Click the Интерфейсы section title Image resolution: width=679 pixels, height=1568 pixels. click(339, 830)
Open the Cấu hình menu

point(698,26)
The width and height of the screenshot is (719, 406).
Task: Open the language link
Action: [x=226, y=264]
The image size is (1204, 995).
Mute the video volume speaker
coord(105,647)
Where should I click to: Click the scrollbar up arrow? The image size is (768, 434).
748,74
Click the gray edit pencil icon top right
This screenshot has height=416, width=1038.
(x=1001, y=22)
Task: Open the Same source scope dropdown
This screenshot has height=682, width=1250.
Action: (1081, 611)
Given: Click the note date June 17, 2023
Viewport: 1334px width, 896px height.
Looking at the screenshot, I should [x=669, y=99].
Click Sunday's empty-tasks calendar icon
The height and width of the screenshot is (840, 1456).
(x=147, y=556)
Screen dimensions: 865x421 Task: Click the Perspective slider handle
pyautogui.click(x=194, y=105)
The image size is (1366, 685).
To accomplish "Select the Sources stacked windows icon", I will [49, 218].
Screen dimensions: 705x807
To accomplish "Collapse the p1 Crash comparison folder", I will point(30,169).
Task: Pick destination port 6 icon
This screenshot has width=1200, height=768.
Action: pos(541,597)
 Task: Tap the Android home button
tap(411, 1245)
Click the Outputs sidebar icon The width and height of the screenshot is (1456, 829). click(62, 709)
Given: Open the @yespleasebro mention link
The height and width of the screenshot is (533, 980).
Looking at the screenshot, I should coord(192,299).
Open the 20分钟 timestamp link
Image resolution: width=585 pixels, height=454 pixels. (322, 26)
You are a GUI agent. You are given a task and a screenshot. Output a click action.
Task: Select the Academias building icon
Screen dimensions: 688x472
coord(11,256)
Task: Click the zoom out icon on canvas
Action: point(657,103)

==================================================

> THE TASK: Each line of the entries that contains the word "accomplish" should be listed.

> TASK OUTPUT:
To accomplish "Select the Sources stacked windows icon", I will [49, 218].
To accomplish "Collapse the p1 Crash comparison folder", I will point(30,169).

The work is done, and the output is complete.